Selain itu, ia dianggap sebagai kesombongan diri. Hal seperti itu tidak sesuai bagi seorang yang hendak beribadah, sedangkan pahala diberikan sesuai dengan kadar kepayahan yang dilakukan dan hal ini juga bertentangan dengan sesuatu yang lebih diutamakan. Menurut pendapat yang lemah, ia adalah makruh. Akan tetapi jika meminta pertolongan tersebut disebabkan karena uzur seperti sakit, maka tidaklah mengapa.
Nabi Muhammad shallallahu ‘alaihi wasallam telah membenarkan hal tersebut berdasarkan hadits yang diriwayatkan Al-Mughirah bin Syu'bah, bahwa dia pernah bersama Rasulullah shallallahu ‘alaihi wasallam dalam suatu perjalanan. Rasul pergi buang air dan Mughirah menuangkan air untuk Rasul ketika Rasul berwudhu. Lalu Rasul membasuh muka dan dua tangan, mengusap kepala, dan dua khuf-nya.” Muttafaq ‘alaih (Nailul Authar jilid 1 halaman 175)
Shafwan bin Asal berkata, "Saya telah menuangkan air kepada Nabi shallallahu ‘alaihi wasallam untuk berwudhu, baik dalam masa bepergian ataupun bermukim.” Riwayat Ibnu Majah dan juga diriwayatkan oleh Imam Al-Bukhari dalam Tarikh Al-Kabir. Ibnu Hajar mengatakan bahwa dalam sanadnya ada perawi yang dhaif (Nailul Authar jilid 1 halaman 175. Kedua hadits tersebut menunjukkan bahwa boleh mendapatkan pertolongan dari orang lain. Kedua hadits tersebut menjadi pegangan ulama madzhab Hambali, hingga mereka mengatakan boleh (meminta pertolongan).

E. Menggerakkan cincin yang longgar supaya basuhan itu semakin meyakinkan (sebagai langkah mubalaghah)

Diriwayatkan dari Abu Rafi', bahwa Rasulullah shallallahu ‘alaihi wasallam sering menggerakkan cincinnya apabila beliau berwudhu. Diriwayatkan oleh Ibnu Majah dan Ad-Daruquthni. Hadis ini dhaif (Nailul Authar jilid 1 halaman 153)

• DATA TERCATAT
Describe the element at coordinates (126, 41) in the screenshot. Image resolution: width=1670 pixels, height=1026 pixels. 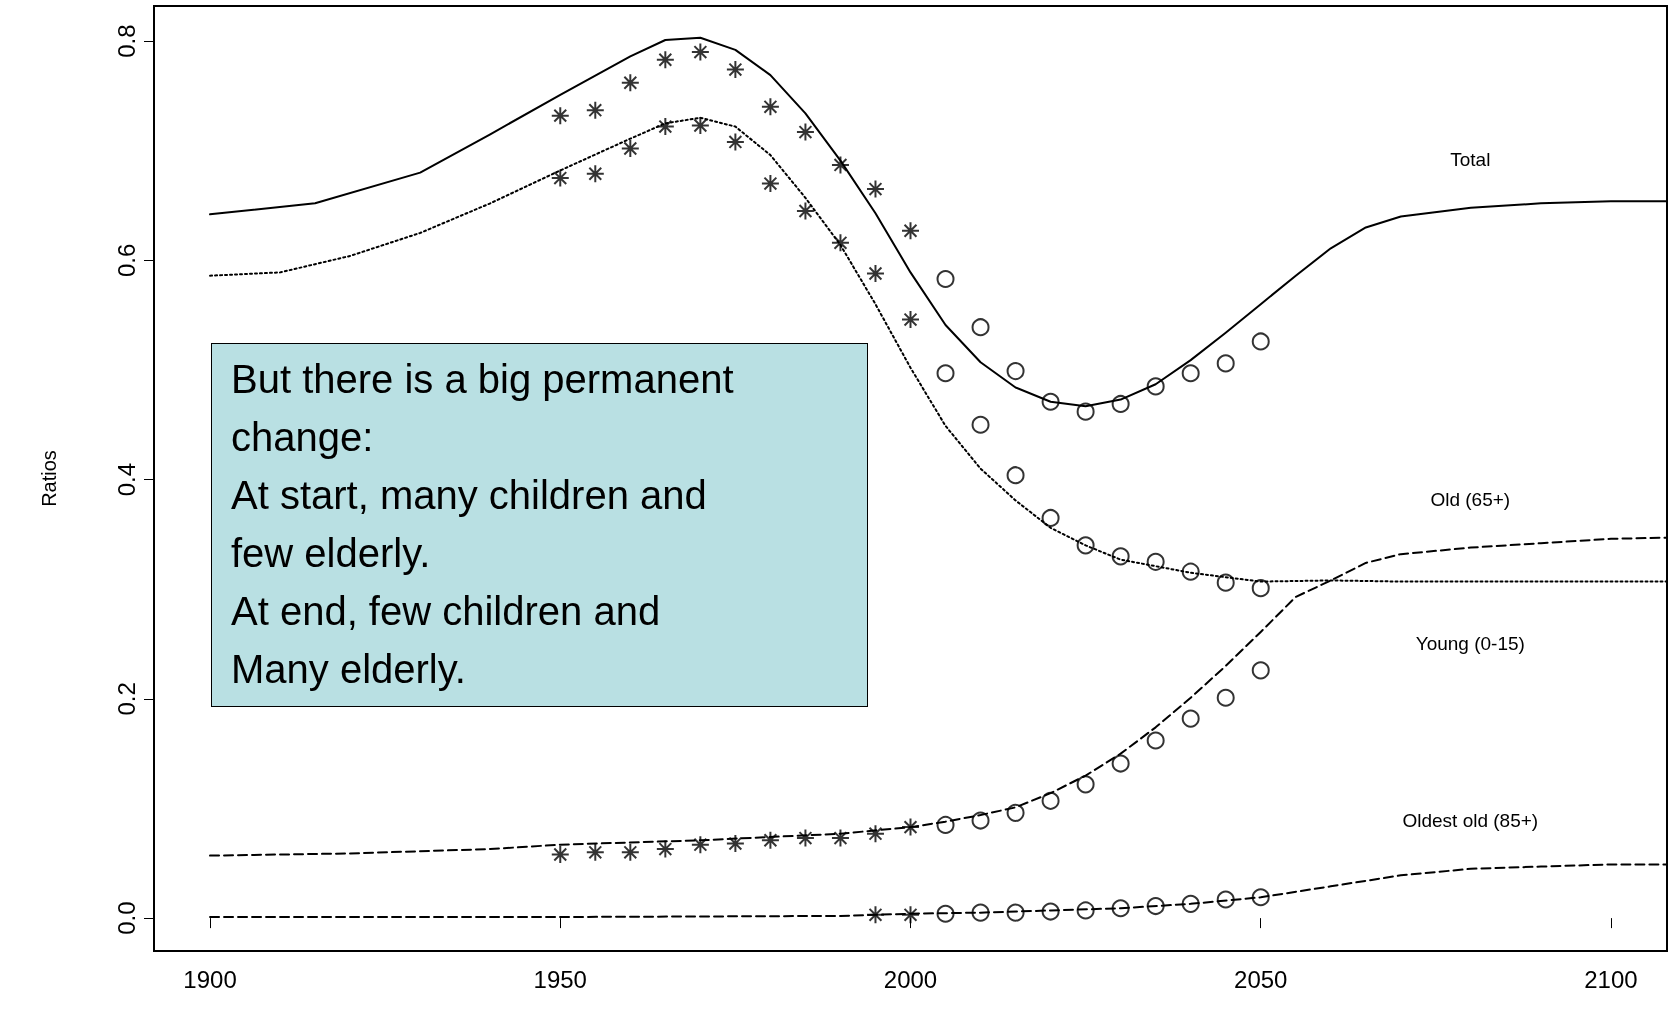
--
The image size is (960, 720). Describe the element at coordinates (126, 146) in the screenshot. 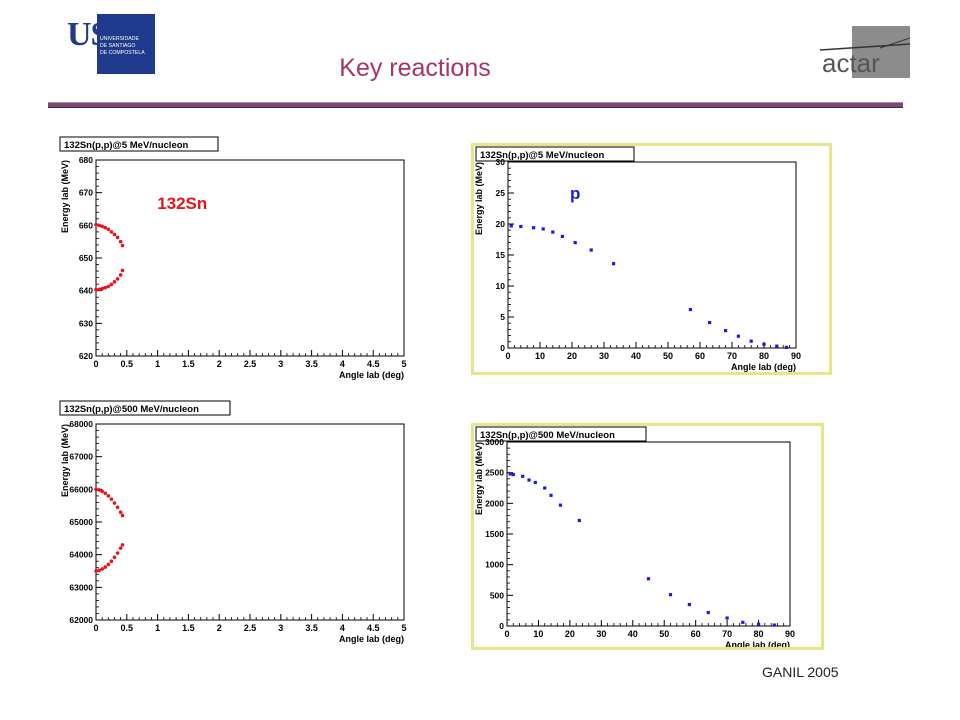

• INSTRUKSI
Bisakah Anda menyambung teks tentang adab berwudhu di atas, mulai dari kalimat sesudah kalimat terakhirnya?

• KOTAK JAWABAN
Begitu juga sunnah menggerakkan cincin yang ketat, jika dipastikan air dapat sampai ke bawah cincin tersebut. Jika tidak dapat dipastikan, maka wajib hukumnya menggerakkan cincin tersebut. Dan telah dijelaskan hal ini pada bagian sebelum ini. Menurut ulama madzhab Maliki, tidak wajib menggerakkan cincin yang ketat yang boleh dipakai oleh seseorang.

F. Melakukan madhmadhah (berkumur) dan istinsyaq dengan menggunakan tangan kanan

Hal ini karena kemuliaan perbuatan tersebut dan membuang ingus dengan tangan kiri karena kedudukannya yang hina.

G. Berwudhu sebelum masuk waktu shalat untuk segera melakukan ketaatan bagi orang yang tidak ada uzur

Orang yang uzur dan orang yang bertayamum tidak disunnahkan bersegera melakukan thaharah, menurut pendapat ulama madzhab Hanafi. Menurut pendapat jumhur, wajib mengakhirkan bersuci hingga masuk waktu.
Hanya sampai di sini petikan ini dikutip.